> [PROVIDED MATERIAL]
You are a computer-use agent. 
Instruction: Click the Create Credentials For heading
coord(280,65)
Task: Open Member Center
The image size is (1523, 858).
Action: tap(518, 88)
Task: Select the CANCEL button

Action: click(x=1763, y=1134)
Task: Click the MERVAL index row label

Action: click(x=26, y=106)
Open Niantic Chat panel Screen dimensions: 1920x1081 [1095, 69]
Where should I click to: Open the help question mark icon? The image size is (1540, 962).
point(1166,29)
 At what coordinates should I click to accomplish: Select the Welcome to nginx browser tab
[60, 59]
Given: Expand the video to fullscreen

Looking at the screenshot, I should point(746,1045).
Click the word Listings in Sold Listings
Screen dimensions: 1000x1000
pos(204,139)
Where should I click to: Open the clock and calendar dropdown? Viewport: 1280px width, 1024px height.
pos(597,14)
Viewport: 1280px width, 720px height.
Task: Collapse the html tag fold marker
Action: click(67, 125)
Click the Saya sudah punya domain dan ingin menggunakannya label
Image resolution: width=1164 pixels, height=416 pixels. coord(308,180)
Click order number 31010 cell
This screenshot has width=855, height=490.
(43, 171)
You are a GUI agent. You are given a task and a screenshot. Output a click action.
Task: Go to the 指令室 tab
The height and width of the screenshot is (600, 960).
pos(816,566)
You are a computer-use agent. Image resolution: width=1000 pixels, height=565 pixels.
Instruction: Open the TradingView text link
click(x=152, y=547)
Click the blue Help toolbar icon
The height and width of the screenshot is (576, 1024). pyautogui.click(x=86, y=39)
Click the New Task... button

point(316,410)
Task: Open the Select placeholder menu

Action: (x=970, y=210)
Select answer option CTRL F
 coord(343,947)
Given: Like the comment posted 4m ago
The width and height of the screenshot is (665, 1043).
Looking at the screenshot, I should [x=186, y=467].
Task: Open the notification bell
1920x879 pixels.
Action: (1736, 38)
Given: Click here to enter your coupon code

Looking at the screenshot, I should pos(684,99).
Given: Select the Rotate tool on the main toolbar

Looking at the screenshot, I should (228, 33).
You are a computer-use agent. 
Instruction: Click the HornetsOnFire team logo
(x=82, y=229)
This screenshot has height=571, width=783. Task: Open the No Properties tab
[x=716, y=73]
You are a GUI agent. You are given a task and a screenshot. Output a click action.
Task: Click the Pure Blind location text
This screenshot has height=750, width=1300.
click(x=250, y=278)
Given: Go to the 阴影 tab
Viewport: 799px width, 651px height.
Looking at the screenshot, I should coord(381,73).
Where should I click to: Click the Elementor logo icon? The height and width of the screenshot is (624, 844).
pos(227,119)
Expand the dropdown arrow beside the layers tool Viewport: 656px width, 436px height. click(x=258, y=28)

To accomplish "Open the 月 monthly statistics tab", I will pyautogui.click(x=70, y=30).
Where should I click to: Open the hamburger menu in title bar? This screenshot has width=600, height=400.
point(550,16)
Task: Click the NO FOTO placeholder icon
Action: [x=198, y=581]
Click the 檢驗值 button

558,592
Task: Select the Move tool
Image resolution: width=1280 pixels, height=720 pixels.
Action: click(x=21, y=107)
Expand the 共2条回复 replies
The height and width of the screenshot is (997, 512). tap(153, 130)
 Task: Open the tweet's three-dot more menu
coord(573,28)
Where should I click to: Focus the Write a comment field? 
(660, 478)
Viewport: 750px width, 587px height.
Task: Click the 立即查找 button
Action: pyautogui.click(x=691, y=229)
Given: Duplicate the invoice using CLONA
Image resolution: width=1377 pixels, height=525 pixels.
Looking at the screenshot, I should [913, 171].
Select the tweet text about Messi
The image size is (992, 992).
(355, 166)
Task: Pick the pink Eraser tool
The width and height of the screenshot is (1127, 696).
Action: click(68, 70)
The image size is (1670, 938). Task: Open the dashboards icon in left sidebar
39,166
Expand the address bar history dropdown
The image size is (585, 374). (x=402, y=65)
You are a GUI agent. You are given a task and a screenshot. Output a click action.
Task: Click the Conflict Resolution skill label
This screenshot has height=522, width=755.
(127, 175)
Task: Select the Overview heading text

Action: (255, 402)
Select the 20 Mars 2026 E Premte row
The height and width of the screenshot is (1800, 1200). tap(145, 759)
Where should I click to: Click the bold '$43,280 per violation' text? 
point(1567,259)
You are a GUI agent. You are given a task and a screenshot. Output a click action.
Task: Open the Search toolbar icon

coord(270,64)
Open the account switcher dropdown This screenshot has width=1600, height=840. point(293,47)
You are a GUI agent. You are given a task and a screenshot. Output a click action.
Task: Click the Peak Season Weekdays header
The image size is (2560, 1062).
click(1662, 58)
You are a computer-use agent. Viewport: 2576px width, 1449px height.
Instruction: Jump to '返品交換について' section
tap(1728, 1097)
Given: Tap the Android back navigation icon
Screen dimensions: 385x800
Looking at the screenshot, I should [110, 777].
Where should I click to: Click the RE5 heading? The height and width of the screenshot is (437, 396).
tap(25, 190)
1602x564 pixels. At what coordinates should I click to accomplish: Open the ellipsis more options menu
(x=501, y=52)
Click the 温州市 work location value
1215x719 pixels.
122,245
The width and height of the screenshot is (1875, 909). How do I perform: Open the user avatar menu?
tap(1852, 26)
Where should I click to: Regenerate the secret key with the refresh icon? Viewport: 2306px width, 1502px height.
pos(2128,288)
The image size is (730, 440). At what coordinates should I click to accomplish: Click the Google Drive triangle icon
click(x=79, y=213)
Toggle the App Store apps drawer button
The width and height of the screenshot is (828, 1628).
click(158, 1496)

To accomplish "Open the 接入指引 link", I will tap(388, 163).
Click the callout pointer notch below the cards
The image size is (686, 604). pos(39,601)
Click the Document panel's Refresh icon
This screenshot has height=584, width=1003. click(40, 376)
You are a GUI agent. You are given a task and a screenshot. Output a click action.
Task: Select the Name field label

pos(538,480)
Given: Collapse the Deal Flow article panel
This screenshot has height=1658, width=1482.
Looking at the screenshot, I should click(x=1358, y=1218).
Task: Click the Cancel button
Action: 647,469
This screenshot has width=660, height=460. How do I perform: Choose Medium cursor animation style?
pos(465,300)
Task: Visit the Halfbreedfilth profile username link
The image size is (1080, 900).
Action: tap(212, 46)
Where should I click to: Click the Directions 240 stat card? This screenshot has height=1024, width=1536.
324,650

> [WHAT THE TASK ASKS] Nothing is to be left out, and every entry is to be transcribed exactly.

> [SOLUTION TO THIS PROBLEM]
You are a computer-use agent. 
Instruction: Click the Create Credentials For heading
coord(280,65)
Task: Open Member Center
The image size is (1523, 858).
Action: tap(518, 88)
Task: Select the CANCEL button

Action: click(x=1763, y=1134)
Task: Click the MERVAL index row label

Action: click(x=26, y=106)
Open Niantic Chat panel Screen dimensions: 1920x1081 [1095, 69]
Where should I click to: Open the help question mark icon? The image size is (1540, 962).
point(1166,29)
 At what coordinates should I click to accomplish: Select the Welcome to nginx browser tab
[60, 59]
Given: Expand the video to fullscreen

Looking at the screenshot, I should point(746,1045).
Click the word Listings in Sold Listings
Screen dimensions: 1000x1000
pos(204,139)
Where should I click to: Open the clock and calendar dropdown? Viewport: 1280px width, 1024px height.
pos(597,14)
Viewport: 1280px width, 720px height.
Task: Collapse the html tag fold marker
Action: click(67, 125)
Click the Saya sudah punya domain dan ingin menggunakannya label
Image resolution: width=1164 pixels, height=416 pixels. coord(308,180)
Click order number 31010 cell
This screenshot has width=855, height=490.
(43, 171)
You are a GUI agent. You are given a task and a screenshot. Output a click action.
Task: Go to the 指令室 tab
The height and width of the screenshot is (600, 960).
pos(816,566)
You are a computer-use agent. Image resolution: width=1000 pixels, height=565 pixels.
Instruction: Open the TradingView text link
click(x=152, y=547)
Click the blue Help toolbar icon
The height and width of the screenshot is (576, 1024). pyautogui.click(x=86, y=39)
Click the New Task... button

point(316,410)
Task: Open the Select placeholder menu

Action: (x=970, y=210)
Select answer option CTRL F
 coord(343,947)
Given: Like the comment posted 4m ago
The width and height of the screenshot is (665, 1043).
Looking at the screenshot, I should [x=186, y=467].
Task: Open the notification bell
1920x879 pixels.
Action: (1736, 38)
Given: Click here to enter your coupon code

Looking at the screenshot, I should pos(684,99).
Given: Select the Rotate tool on the main toolbar

Looking at the screenshot, I should (228, 33).
You are a computer-use agent. 
Instruction: Click the HornetsOnFire team logo
(x=82, y=229)
This screenshot has height=571, width=783. Task: Open the No Properties tab
[x=716, y=73]
You are a GUI agent. You are given a task and a screenshot. Output a click action.
Task: Click the Pure Blind location text
This screenshot has height=750, width=1300.
click(x=250, y=278)
Given: Go to the 阴影 tab
Viewport: 799px width, 651px height.
Looking at the screenshot, I should coord(381,73).
Where should I click to: Click the Elementor logo icon? The height and width of the screenshot is (624, 844).
pos(227,119)
Expand the dropdown arrow beside the layers tool Viewport: 656px width, 436px height. click(x=258, y=28)

To accomplish "Open the 月 monthly statistics tab", I will pyautogui.click(x=70, y=30).
Where should I click to: Open the hamburger menu in title bar? This screenshot has width=600, height=400.
point(550,16)
Task: Click the NO FOTO placeholder icon
Action: [x=198, y=581]
Click the 檢驗值 button

558,592
Task: Select the Move tool
Image resolution: width=1280 pixels, height=720 pixels.
Action: click(x=21, y=107)
Expand the 共2条回复 replies
The height and width of the screenshot is (997, 512). tap(153, 130)
 Task: Open the tweet's three-dot more menu
coord(573,28)
Where should I click to: Focus the Write a comment field? 
(660, 478)
Viewport: 750px width, 587px height.
Task: Click the 立即查找 button
Action: pyautogui.click(x=691, y=229)
Given: Duplicate the invoice using CLONA
Image resolution: width=1377 pixels, height=525 pixels.
Looking at the screenshot, I should [913, 171].
Select the tweet text about Messi
The image size is (992, 992).
(355, 166)
Task: Pick the pink Eraser tool
The width and height of the screenshot is (1127, 696).
Action: click(68, 70)
The image size is (1670, 938). Task: Open the dashboards icon in left sidebar
39,166
Expand the address bar history dropdown
The image size is (585, 374). (x=402, y=65)
You are a GUI agent. You are given a task and a screenshot. Output a click action.
Task: Click the Conflict Resolution skill label
This screenshot has height=522, width=755.
(127, 175)
Task: Select the Overview heading text

Action: (255, 402)
Select the 20 Mars 2026 E Premte row
The height and width of the screenshot is (1800, 1200). tap(145, 759)
Where should I click to: Click the bold '$43,280 per violation' text? 
point(1567,259)
You are a GUI agent. You are given a task and a screenshot. Output a click action.
Task: Open the Search toolbar icon

coord(270,64)
Open the account switcher dropdown This screenshot has width=1600, height=840. point(293,47)
You are a GUI agent. You are given a task and a screenshot. Output a click action.
Task: Click the Peak Season Weekdays header
The image size is (2560, 1062).
click(1662, 58)
You are a computer-use agent. Viewport: 2576px width, 1449px height.
Instruction: Jump to '返品交換について' section
tap(1728, 1097)
Given: Tap the Android back navigation icon
Screen dimensions: 385x800
Looking at the screenshot, I should [110, 777].
Where should I click to: Click the RE5 heading? The height and width of the screenshot is (437, 396).
tap(25, 190)
1602x564 pixels. At what coordinates should I click to accomplish: Open the ellipsis more options menu
(x=501, y=52)
Click the 温州市 work location value
1215x719 pixels.
122,245
The width and height of the screenshot is (1875, 909). How do I perform: Open the user avatar menu?
tap(1852, 26)
Where should I click to: Regenerate the secret key with the refresh icon? Viewport: 2306px width, 1502px height.
pos(2128,288)
The image size is (730, 440). At what coordinates should I click to accomplish: Click the Google Drive triangle icon
click(x=79, y=213)
Toggle the App Store apps drawer button
The width and height of the screenshot is (828, 1628).
click(158, 1496)

To accomplish "Open the 接入指引 link", I will tap(388, 163).
Click the callout pointer notch below the cards
The image size is (686, 604). pos(39,601)
Click the Document panel's Refresh icon
This screenshot has height=584, width=1003. click(40, 376)
You are a GUI agent. You are given a task and a screenshot. Output a click action.
Task: Select the Name field label

pos(538,480)
Given: Collapse the Deal Flow article panel
This screenshot has height=1658, width=1482.
Looking at the screenshot, I should click(x=1358, y=1218).
Task: Click the Cancel button
Action: 647,469
This screenshot has width=660, height=460. How do I perform: Choose Medium cursor animation style?
pos(465,300)
Task: Visit the Halfbreedfilth profile username link
The image size is (1080, 900).
Action: tap(212, 46)
Where should I click to: Click the Directions 240 stat card? This screenshot has height=1024, width=1536.
324,650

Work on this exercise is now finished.